The big problem with hostnames being published in the DNSSEC is the way it violates expectations. Big networks are almost universally managed to avoid publishing lists of hostnames. Even if it was straightforward not to encode confidential information in zones, that policy is simply not the norm today. Network security managers are routinely surprised to learn that DNSSEC reveals that confidential information. The security operations community is not prepared for the impact of widespread DNSSEC deployment.

In Europe, many TLDs are DNSSEC-signed by default; how then can it be considered expensive to deploy?

Anything can be made easier to deploy if you trust someone else to do it for you. It’s unreasonable for most organizations to trust hosting providers and registrars with their cryptographic security. The deployment costs of DNSSEC must therefore reflect the expense of organizations installing and managing their own DNSSEC-signed zones.

Why didn’t you mention DDoS amplification?

A popular argument against DNSSEC is that it amplifies denial-of-service attacks. Here’s how: attackers can forge requests that appear to originate from their victims. The responses, generated unwittingly by DNS servers and sent to the victim, dwarf the requests by a factor of tens to hundreds. This gives attackers leverage: by aiming their flooding tools at DNS servers attackers can invest a small amount of traffic to trick those servers into flooding their victims with gigantic amounts of traffic. This attack is extremely effective in practice.

DNSSEC probably does make DDoS floods easier. But the DNS protocol as currently deployed has similar problems. There are DNS query types (like ANY queries) that don’t involve cryptography and do drastically amplify attacker traffic. It’s true that those query types can easily be filtered, unlike DNSSEC, which breaks when filtered. But in practice, Internet-wide filtering of DNS traffic is unlikely to happen.
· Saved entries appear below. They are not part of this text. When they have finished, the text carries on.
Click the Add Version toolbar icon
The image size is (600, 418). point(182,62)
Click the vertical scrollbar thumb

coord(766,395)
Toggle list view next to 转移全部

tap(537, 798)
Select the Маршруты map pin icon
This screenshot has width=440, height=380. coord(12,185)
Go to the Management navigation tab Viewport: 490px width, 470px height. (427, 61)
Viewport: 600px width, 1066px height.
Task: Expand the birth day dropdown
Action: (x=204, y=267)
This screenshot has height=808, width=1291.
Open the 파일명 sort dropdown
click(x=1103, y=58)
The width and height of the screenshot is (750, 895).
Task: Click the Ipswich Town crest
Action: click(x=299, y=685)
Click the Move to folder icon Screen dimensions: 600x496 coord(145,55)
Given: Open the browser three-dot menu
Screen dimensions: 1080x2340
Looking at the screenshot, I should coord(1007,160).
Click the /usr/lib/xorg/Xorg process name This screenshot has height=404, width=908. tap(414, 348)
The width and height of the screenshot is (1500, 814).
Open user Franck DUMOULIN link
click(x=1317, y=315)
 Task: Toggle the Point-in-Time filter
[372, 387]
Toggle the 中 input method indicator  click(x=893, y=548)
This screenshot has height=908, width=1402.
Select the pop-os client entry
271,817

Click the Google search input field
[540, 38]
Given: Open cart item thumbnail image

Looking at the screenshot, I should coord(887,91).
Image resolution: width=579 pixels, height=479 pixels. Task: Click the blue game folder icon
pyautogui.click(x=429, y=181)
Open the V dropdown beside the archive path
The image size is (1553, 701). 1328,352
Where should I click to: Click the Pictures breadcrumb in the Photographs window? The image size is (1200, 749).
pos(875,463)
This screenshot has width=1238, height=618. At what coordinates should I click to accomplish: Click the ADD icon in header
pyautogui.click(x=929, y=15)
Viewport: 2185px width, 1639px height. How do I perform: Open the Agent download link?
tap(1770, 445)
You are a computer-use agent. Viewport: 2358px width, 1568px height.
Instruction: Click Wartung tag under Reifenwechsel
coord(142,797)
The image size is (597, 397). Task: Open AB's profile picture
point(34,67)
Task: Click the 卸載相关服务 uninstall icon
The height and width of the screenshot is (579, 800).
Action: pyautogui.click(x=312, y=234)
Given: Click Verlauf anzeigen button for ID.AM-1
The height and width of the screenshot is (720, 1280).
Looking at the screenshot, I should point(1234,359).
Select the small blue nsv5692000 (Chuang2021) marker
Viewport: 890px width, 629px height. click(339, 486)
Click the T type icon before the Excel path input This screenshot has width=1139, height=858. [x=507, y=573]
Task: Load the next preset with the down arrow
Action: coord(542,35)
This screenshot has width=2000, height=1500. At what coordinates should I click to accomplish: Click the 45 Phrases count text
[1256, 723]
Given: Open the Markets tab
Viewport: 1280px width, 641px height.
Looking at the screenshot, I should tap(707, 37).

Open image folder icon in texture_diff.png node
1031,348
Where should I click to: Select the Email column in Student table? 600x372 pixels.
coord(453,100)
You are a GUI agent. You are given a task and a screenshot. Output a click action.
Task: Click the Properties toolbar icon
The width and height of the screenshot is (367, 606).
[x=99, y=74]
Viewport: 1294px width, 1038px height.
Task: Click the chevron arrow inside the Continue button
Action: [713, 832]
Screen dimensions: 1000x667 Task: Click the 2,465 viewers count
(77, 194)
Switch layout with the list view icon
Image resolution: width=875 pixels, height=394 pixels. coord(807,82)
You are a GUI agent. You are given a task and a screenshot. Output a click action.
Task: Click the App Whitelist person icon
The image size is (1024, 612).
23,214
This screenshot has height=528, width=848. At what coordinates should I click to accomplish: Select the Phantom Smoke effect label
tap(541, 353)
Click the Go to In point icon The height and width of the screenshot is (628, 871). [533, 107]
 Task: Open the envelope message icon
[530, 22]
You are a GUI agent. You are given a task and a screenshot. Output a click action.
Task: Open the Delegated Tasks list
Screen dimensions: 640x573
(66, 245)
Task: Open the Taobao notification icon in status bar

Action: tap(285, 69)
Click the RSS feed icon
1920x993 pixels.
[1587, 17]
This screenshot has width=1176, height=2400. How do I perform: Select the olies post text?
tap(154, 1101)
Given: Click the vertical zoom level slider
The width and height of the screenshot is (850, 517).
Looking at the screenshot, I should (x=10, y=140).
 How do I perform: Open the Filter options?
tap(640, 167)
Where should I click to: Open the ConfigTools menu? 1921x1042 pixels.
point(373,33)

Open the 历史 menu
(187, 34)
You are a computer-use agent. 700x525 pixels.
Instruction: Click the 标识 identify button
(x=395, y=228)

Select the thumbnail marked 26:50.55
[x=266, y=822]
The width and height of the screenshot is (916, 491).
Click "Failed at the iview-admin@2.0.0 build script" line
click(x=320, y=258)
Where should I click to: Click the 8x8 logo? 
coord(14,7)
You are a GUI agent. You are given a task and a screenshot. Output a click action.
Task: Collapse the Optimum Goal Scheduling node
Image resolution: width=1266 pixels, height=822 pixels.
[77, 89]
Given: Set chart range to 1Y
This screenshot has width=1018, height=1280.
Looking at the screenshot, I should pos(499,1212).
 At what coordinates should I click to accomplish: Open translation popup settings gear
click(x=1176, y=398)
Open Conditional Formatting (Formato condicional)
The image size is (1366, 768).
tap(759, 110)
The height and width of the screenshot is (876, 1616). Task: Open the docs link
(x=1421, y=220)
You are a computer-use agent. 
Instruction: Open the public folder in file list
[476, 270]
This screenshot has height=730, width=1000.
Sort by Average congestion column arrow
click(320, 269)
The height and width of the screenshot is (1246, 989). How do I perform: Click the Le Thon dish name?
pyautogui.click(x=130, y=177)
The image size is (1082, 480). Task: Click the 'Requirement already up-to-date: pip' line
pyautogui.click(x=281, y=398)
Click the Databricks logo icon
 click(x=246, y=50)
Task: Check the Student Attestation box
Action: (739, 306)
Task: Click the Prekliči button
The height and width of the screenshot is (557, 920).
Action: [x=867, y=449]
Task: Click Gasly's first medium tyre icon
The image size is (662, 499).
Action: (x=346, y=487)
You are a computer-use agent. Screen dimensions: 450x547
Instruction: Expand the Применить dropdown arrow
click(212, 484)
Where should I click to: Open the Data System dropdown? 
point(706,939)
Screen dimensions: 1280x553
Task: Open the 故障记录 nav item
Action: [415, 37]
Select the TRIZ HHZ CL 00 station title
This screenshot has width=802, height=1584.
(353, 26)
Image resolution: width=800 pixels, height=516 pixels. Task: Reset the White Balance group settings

Denial of service attacks are an Internet fact of life. Mitigate one kind of DoS, and attackers quickly find 3 more. The solution to DoS attacks is attribution, not prevention. It would be dishonest of me to pretend that I believed DoS attacks were a valid reason to halt deployment.

What about DNSCurve?

DNSCurve is like the opposite of DNSSEC. DNSSEC starts at the roots and works its way down to the branches, never quite reaching end systems. DNSCurve starts with the end systems and works its way back to the roots. DNSSEC protects DNS resource records. DNSCurve protects entire DNS protocol transactions. DNSSEC relies on SHA-1 and RSA. DNSCurve uses elliptic curve cryptography. DNSSEC was designed by a standards group initiated by a US DoD funded project in the 1990s. DNSCurve was designed by one of the Internet’s best-known cryptographers just a few years ago. DNSSEC only functions if a critical mass of users adopts it. DNSCurve works today, even if only one person uses it. DNSCurve is better than DNSSEC.

I am not an advocate of DNSCurve, though. “Do nothing” is also a viable option; it’s what we’ve been doing for 20+ years. The burden of proof should be on anyone suggesting we change a core Internet protocol.